[Saved entries]
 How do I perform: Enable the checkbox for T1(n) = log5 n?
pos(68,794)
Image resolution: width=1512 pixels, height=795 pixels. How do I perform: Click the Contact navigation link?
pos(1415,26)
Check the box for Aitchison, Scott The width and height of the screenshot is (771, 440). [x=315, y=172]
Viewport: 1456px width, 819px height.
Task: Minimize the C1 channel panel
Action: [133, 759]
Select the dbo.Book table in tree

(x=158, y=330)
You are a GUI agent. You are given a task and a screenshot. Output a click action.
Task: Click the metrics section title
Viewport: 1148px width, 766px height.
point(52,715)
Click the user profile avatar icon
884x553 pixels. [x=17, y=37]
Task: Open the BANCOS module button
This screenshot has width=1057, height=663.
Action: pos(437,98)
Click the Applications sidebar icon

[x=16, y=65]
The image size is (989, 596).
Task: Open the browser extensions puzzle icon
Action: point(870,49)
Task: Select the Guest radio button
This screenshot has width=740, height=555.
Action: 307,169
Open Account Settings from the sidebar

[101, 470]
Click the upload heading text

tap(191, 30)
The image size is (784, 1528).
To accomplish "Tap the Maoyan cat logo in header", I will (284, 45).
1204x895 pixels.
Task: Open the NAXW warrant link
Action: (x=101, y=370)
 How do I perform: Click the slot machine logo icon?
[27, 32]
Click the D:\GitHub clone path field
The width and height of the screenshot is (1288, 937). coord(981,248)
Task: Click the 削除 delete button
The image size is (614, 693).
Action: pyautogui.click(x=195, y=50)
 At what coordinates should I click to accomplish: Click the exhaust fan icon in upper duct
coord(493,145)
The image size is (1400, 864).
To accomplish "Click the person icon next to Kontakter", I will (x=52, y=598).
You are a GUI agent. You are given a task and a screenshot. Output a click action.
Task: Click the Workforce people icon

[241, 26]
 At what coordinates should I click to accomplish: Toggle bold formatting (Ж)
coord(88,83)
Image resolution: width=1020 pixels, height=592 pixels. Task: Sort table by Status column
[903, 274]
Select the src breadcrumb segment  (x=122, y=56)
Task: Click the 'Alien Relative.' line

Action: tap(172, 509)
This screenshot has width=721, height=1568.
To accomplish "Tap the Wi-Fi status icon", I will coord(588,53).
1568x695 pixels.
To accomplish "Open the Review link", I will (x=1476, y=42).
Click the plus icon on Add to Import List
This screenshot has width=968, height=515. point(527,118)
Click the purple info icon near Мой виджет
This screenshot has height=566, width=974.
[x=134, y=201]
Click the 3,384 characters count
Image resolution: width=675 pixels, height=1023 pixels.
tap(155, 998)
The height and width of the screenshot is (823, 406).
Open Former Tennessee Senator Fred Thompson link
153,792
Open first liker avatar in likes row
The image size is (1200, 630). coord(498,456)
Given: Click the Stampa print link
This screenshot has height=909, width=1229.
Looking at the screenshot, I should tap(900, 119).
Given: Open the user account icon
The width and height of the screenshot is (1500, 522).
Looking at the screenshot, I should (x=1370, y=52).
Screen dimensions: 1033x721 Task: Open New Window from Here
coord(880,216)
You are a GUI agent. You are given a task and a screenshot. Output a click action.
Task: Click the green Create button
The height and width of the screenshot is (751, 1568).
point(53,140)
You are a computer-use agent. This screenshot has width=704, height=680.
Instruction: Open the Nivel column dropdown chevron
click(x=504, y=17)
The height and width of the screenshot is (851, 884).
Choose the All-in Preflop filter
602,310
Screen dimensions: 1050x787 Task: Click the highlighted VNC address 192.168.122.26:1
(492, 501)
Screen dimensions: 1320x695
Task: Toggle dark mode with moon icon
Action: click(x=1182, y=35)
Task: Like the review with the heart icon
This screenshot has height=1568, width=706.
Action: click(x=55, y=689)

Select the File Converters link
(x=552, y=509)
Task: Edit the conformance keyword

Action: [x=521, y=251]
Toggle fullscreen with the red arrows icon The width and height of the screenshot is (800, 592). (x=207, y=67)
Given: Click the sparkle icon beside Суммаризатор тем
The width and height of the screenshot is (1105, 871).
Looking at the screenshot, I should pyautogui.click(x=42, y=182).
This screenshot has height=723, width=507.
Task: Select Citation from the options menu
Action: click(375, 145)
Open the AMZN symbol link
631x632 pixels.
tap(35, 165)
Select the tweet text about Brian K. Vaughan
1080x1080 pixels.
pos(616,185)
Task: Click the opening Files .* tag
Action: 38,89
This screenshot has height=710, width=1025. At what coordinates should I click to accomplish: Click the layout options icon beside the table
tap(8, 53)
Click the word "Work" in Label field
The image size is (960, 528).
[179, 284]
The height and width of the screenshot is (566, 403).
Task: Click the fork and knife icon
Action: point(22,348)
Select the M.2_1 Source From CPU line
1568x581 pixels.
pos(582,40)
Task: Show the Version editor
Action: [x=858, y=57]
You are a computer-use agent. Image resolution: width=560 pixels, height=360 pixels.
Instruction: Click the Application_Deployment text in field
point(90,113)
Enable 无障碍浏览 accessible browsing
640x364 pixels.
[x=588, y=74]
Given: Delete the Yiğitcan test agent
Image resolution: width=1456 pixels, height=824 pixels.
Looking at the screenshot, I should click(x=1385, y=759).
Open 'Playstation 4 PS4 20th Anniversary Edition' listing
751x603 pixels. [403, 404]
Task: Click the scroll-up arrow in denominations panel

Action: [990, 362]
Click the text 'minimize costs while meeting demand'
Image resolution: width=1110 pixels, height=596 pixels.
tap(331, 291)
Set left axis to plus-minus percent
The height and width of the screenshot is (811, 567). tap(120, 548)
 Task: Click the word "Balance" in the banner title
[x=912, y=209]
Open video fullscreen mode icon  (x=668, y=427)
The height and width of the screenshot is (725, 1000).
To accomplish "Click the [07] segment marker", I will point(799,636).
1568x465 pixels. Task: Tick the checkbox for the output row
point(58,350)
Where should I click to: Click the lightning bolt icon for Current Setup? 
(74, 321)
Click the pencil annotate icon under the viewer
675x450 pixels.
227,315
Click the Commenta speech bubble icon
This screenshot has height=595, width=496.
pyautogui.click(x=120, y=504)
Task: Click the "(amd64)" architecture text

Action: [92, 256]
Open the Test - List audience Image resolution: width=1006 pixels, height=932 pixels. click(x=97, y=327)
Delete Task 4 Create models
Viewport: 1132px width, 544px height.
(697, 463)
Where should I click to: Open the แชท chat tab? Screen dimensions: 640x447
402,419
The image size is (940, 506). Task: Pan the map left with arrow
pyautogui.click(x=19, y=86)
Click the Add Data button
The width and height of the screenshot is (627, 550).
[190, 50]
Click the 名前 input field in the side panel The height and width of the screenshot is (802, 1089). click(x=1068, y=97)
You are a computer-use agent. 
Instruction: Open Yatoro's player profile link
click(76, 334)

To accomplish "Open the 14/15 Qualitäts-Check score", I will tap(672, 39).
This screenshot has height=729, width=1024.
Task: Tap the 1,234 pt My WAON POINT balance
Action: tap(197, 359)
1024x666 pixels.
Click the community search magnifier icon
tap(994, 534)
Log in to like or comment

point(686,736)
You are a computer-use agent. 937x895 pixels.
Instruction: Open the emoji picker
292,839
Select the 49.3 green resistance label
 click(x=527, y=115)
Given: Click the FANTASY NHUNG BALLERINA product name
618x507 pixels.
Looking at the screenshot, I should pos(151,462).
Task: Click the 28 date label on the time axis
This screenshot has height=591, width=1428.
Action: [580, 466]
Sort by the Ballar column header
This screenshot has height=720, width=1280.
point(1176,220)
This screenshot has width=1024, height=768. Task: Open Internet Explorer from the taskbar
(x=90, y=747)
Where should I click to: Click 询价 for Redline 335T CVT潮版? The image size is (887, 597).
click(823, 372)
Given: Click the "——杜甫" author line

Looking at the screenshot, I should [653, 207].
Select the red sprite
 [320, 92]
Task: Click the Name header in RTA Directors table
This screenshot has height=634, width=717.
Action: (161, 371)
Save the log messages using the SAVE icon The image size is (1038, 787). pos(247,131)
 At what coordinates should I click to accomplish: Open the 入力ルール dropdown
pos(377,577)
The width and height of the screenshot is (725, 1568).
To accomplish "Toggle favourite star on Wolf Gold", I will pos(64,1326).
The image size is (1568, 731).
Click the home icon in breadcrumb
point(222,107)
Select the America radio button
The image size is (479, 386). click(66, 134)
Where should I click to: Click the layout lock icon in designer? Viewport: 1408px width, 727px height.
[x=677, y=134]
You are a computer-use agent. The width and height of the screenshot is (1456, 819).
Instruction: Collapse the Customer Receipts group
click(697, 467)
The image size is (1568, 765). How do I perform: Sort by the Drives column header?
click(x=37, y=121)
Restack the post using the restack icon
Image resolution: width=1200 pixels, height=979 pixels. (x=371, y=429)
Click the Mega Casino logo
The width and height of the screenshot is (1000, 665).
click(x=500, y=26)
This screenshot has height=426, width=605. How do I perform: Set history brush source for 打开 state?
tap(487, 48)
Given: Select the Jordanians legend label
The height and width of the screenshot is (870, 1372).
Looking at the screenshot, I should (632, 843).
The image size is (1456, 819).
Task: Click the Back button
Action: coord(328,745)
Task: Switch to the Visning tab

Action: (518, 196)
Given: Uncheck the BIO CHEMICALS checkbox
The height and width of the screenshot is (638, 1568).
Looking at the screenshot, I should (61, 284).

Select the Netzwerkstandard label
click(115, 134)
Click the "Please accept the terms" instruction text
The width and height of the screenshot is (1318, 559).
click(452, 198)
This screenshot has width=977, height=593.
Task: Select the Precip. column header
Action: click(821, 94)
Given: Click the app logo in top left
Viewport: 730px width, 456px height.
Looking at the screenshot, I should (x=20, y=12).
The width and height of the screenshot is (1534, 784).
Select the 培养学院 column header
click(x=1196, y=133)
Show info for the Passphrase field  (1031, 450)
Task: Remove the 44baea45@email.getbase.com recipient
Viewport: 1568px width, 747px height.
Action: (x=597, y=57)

:: Work instruction ::
Copy every line from the data that includes the string "computer".

:: Exercise result ::
You are a computer-use agent. This screenshot has width=704, height=680.
You are a computer-use agent. Image resolution: width=560 pixels, height=360 pixels.
You are a computer-use agent. 
You are a computer-use agent. 937x895 pixels.
You are a computer-use agent. The width and height of the screenshot is (1456, 819).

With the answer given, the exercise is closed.